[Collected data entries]

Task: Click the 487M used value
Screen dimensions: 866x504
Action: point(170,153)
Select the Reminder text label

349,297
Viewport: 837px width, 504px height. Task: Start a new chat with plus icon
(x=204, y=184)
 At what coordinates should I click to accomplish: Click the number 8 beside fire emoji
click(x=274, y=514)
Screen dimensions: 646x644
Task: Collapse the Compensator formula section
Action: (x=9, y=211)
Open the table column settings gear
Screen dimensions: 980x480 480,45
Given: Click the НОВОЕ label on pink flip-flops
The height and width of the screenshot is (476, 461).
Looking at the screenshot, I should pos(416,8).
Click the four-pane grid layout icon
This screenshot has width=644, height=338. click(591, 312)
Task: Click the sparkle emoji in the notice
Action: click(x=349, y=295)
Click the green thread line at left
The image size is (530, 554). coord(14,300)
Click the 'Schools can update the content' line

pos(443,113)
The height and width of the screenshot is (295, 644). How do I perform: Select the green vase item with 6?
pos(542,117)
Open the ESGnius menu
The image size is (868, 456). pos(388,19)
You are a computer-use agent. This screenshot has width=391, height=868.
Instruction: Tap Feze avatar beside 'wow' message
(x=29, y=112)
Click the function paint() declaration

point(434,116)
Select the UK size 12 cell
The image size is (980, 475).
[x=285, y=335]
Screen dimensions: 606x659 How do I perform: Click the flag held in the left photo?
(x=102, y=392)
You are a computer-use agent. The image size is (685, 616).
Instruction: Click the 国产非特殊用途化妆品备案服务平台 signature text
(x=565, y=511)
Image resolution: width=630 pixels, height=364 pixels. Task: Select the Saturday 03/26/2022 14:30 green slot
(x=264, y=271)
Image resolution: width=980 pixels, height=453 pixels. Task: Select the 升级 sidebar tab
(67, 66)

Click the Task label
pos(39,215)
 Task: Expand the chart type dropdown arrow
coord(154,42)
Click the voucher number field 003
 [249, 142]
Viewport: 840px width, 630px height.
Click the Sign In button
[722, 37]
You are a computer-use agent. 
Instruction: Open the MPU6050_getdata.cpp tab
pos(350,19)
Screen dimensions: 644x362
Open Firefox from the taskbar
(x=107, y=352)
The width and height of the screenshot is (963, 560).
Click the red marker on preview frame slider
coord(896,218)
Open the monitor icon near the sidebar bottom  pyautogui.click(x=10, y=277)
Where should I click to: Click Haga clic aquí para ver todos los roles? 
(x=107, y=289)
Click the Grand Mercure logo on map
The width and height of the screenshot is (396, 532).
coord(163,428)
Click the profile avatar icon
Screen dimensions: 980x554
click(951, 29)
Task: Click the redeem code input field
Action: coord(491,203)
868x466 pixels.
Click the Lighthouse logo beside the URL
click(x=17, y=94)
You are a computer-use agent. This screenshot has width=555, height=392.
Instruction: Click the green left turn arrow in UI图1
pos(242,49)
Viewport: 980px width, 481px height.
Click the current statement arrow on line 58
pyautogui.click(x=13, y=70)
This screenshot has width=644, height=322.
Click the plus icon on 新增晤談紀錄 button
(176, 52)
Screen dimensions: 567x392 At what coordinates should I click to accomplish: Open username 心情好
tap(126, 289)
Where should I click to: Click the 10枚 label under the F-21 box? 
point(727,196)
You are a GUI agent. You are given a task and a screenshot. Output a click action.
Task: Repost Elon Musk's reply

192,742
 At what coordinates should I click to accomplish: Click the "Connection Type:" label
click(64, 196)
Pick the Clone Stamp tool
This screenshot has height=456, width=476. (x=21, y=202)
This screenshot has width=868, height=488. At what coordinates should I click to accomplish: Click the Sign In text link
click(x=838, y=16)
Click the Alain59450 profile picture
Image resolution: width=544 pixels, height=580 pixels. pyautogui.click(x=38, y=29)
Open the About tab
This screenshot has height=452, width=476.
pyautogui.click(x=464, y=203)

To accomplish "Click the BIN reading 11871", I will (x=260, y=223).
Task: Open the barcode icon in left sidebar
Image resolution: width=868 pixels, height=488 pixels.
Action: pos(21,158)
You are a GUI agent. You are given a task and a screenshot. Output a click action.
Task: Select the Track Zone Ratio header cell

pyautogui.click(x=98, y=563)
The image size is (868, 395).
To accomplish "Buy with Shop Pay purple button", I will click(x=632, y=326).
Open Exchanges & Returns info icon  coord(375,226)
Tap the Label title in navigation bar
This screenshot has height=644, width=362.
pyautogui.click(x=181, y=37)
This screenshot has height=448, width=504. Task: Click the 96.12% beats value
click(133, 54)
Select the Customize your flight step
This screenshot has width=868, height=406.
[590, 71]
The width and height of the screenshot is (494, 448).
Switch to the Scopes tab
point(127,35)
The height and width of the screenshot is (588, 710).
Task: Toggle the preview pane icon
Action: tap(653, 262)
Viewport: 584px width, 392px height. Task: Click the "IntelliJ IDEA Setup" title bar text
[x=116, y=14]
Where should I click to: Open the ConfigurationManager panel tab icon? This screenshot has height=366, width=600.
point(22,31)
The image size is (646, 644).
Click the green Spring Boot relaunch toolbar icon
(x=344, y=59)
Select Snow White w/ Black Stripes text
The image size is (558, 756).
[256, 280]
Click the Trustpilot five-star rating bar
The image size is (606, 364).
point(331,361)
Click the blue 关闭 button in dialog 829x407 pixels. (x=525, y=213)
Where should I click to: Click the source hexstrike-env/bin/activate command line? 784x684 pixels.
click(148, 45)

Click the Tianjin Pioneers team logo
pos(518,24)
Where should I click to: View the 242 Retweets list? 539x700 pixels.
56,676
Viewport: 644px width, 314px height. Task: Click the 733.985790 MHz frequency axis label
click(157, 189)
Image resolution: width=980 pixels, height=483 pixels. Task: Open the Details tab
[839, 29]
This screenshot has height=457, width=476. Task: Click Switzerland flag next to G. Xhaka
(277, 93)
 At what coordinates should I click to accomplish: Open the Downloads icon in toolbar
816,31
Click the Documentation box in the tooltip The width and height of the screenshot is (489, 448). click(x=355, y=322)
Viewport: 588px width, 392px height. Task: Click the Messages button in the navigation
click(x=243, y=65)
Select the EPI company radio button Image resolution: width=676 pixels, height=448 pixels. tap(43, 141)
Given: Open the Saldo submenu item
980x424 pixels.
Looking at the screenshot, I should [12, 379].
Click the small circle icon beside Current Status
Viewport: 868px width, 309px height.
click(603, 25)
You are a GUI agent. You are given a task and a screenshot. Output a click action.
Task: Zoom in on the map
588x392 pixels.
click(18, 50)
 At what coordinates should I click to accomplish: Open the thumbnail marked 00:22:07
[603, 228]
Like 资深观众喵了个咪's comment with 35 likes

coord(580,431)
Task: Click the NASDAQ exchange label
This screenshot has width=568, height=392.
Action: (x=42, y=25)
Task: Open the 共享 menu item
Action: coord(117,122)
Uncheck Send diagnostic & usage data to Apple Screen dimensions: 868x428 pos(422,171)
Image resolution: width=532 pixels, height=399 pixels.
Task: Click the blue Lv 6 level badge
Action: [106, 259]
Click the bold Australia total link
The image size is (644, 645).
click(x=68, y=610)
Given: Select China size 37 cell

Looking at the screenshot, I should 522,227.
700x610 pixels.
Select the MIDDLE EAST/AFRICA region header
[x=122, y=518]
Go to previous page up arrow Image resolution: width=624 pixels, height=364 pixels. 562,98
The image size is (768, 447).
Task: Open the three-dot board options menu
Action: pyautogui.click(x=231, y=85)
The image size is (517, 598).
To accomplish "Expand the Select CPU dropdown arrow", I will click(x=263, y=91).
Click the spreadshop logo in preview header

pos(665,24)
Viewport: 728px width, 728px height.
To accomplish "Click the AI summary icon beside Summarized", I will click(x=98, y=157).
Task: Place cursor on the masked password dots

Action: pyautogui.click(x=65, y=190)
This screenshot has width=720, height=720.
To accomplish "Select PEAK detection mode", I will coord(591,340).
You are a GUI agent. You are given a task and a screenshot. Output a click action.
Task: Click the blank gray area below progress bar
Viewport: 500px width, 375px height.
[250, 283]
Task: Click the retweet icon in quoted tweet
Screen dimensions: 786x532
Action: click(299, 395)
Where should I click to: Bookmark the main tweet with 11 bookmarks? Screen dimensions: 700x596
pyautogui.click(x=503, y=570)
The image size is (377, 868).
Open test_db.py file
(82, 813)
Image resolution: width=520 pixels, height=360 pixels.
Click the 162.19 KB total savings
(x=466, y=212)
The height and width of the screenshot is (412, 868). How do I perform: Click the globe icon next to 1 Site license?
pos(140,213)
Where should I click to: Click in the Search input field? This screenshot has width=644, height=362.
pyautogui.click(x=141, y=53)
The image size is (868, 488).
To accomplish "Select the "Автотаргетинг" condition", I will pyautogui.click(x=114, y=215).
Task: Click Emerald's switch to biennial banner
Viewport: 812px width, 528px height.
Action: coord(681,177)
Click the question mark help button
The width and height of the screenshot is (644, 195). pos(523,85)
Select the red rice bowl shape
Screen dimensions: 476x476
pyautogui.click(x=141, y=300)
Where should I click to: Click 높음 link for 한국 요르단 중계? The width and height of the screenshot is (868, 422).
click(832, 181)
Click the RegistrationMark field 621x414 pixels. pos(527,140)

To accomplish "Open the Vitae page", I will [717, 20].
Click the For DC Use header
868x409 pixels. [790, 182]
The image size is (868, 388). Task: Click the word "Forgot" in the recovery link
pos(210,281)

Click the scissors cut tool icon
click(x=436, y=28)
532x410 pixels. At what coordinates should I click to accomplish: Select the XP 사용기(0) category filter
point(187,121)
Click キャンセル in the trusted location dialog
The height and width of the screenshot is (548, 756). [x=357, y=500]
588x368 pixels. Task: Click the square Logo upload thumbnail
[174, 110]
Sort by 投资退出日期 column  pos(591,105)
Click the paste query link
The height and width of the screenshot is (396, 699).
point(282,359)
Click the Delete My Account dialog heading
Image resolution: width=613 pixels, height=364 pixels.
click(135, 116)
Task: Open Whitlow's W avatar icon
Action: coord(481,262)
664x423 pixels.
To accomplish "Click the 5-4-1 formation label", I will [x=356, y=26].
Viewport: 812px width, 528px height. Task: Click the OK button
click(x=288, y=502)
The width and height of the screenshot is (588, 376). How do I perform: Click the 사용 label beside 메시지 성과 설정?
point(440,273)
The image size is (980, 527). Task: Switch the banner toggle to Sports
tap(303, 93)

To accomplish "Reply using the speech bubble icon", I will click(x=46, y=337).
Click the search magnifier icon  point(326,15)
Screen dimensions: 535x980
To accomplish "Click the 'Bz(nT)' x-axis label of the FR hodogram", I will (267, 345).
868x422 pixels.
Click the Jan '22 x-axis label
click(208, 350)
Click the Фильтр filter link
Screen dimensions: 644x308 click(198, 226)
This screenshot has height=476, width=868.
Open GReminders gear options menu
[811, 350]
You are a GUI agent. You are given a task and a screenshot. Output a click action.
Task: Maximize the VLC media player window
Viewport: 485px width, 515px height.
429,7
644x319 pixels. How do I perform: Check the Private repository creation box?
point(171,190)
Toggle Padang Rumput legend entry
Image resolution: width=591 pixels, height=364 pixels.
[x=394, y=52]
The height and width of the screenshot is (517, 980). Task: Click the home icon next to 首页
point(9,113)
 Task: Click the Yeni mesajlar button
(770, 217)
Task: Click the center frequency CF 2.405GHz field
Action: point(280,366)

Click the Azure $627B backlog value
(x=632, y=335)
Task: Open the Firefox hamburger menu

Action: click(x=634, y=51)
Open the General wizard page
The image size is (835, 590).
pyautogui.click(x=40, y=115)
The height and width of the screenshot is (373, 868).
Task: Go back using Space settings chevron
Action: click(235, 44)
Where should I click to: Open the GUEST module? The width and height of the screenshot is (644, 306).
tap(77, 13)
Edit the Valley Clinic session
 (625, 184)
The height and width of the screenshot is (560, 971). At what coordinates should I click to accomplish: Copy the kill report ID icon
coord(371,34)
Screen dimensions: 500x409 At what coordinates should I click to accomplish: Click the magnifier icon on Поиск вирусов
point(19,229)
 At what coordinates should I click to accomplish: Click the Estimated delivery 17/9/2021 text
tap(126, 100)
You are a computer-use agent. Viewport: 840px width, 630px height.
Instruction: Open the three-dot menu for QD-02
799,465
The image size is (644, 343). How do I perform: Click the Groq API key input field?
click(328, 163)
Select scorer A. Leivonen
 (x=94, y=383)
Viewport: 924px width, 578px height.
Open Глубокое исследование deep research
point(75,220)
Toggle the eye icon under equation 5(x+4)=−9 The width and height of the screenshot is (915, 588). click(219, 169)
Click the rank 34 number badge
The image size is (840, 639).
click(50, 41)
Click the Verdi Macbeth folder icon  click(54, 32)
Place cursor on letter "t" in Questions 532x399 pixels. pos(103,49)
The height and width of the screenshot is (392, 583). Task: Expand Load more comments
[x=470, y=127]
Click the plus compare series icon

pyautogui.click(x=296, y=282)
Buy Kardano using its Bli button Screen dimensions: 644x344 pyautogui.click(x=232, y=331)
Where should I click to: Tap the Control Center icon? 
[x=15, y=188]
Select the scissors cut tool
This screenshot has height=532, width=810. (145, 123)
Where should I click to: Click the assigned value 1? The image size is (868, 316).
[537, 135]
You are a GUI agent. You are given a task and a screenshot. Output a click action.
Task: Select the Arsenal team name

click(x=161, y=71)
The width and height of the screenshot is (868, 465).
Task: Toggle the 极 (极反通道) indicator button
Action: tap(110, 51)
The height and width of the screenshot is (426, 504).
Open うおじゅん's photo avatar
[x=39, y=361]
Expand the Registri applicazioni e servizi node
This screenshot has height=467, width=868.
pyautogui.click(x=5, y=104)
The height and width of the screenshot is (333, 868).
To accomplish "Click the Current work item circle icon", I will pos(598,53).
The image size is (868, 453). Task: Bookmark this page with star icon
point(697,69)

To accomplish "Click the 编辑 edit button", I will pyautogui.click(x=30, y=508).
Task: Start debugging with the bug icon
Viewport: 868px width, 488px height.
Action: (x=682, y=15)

> Directions for this task
Beginning at the line above that contains "Viewport: 812px width, 528px height. Task: Click", return each line exactly through the line that contains "Screen dimensions: 535x980", and no others.

> Response
Viewport: 812px width, 528px height. Task: Click the OK button
click(x=288, y=502)
The width and height of the screenshot is (588, 376). How do I perform: Click the 사용 label beside 메시지 성과 설정?
point(440,273)
The image size is (980, 527). Task: Switch the banner toggle to Sports
tap(303, 93)

To accomplish "Reply using the speech bubble icon", I will click(x=46, y=337).
Click the search magnifier icon  point(326,15)
Screen dimensions: 535x980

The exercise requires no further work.